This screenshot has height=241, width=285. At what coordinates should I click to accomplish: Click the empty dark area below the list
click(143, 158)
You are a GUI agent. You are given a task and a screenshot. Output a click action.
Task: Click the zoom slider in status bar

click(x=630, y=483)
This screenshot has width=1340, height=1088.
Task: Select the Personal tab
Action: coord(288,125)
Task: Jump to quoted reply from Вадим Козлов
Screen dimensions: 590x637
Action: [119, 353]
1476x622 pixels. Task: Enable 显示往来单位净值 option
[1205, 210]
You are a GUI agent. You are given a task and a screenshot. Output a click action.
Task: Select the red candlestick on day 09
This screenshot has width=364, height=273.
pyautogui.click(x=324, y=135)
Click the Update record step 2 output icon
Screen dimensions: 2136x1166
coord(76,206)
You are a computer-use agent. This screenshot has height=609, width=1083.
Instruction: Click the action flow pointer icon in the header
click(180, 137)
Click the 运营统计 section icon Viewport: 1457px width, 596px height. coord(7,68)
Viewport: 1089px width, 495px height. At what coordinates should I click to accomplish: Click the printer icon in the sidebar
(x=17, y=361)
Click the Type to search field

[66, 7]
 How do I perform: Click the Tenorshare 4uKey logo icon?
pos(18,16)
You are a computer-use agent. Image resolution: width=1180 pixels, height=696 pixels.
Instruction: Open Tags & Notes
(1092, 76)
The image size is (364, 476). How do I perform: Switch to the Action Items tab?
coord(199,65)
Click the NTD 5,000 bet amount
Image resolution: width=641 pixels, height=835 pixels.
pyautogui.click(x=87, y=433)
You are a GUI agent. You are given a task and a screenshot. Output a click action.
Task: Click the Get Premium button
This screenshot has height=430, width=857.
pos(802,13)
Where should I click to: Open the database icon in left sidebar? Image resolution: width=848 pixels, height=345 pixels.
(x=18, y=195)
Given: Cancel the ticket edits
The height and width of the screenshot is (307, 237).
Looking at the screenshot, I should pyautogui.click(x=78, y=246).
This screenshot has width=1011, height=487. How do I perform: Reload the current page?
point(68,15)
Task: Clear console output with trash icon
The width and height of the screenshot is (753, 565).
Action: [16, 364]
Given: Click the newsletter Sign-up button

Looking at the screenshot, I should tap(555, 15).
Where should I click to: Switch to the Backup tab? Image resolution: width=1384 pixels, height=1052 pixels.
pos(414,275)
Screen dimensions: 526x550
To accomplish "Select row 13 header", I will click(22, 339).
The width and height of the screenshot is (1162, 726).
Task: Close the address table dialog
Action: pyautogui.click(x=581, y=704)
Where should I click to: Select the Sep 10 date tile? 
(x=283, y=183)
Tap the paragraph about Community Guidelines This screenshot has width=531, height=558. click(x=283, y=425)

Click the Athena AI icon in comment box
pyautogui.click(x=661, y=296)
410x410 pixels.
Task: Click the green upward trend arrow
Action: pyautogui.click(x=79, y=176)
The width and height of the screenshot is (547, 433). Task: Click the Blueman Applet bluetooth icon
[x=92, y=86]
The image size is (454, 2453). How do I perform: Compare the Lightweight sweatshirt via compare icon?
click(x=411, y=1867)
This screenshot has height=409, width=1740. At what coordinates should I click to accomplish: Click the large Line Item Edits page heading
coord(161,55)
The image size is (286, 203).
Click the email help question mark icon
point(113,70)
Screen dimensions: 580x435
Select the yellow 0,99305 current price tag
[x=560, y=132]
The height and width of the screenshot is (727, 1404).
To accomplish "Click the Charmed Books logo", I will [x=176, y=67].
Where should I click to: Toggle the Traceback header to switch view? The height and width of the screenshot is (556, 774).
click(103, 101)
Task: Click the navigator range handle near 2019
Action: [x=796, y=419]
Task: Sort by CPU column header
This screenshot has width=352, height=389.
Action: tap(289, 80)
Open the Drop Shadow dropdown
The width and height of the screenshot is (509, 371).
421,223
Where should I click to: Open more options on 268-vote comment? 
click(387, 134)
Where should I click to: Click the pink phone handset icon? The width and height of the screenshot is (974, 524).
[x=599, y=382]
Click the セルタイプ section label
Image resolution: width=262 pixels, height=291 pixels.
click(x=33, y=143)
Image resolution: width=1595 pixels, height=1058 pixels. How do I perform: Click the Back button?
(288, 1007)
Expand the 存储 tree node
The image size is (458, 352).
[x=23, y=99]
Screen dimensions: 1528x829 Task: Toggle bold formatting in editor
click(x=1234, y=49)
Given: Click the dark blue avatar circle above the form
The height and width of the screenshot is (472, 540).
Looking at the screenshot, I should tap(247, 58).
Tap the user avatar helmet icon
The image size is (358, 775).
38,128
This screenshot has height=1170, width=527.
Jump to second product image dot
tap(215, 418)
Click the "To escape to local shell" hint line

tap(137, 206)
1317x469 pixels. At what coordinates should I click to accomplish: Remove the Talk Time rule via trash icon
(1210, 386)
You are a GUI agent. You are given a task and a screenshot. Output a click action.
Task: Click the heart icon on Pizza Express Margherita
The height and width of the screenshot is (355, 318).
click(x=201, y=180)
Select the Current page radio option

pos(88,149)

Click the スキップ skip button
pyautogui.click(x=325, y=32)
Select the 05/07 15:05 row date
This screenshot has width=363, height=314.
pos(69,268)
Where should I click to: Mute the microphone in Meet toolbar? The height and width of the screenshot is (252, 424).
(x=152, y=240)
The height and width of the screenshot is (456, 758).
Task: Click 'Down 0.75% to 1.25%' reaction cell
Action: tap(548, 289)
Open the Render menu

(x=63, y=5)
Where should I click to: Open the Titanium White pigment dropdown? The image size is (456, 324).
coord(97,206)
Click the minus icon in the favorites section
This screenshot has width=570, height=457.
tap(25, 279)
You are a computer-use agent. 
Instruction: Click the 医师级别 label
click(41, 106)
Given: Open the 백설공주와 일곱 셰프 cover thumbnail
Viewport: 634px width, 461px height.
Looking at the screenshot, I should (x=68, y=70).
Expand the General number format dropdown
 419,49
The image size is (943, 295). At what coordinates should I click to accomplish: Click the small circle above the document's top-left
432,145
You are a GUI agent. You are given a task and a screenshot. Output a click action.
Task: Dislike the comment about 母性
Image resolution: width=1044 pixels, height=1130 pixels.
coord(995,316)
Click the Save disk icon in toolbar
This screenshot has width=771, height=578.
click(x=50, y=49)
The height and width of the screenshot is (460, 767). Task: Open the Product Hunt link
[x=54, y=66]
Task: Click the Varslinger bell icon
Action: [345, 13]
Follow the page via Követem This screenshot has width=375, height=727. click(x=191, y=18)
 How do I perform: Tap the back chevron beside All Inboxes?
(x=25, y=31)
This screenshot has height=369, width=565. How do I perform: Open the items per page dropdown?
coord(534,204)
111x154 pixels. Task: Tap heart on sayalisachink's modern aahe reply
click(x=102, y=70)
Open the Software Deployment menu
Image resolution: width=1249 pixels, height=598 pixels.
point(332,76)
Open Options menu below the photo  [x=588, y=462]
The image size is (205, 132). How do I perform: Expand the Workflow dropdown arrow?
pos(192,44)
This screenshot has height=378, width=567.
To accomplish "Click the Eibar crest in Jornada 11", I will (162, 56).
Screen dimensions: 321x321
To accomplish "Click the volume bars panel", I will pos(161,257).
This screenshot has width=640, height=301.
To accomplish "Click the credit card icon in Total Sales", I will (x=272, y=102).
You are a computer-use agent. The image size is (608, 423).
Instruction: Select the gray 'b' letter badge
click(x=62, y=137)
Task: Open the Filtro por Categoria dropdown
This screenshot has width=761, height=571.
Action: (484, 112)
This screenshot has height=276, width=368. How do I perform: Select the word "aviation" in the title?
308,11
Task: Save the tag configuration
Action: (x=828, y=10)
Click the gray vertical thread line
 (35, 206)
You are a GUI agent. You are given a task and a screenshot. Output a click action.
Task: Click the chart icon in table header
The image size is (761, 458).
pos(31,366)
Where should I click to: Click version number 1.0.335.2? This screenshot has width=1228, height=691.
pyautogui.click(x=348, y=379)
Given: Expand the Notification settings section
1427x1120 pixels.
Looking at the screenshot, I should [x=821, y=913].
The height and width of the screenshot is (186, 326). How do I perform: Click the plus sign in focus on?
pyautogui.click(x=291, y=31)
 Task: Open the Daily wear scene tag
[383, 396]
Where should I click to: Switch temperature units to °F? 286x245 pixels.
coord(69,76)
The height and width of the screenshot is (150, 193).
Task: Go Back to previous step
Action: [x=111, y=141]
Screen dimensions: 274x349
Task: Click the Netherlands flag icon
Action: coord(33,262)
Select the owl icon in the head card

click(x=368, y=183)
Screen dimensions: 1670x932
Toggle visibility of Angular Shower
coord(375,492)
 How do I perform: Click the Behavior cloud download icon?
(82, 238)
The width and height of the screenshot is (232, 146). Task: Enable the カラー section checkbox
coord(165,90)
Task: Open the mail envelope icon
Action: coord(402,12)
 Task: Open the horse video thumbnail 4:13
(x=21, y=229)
----
◆ **Task**
Would you restate exactly the lines of the material above, from its opening line through the line with "Click the Update record step 2 output icon", and output only those?

◆ **Exercise response**
This screenshot has height=241, width=285. At what coordinates should I click to accomplish: Click the empty dark area below the list
click(143, 158)
You are a GUI agent. You are given a task and a screenshot. Output a click action.
Task: Click the zoom slider in status bar

click(x=630, y=483)
This screenshot has width=1340, height=1088.
Task: Select the Personal tab
Action: coord(288,125)
Task: Jump to quoted reply from Вадим Козлов
Screen dimensions: 590x637
Action: [119, 353]
1476x622 pixels. Task: Enable 显示往来单位净值 option
[1205, 210]
You are a GUI agent. You are given a task and a screenshot. Output a click action.
Task: Select the red candlestick on day 09
This screenshot has width=364, height=273.
pyautogui.click(x=324, y=135)
Click the Update record step 2 output icon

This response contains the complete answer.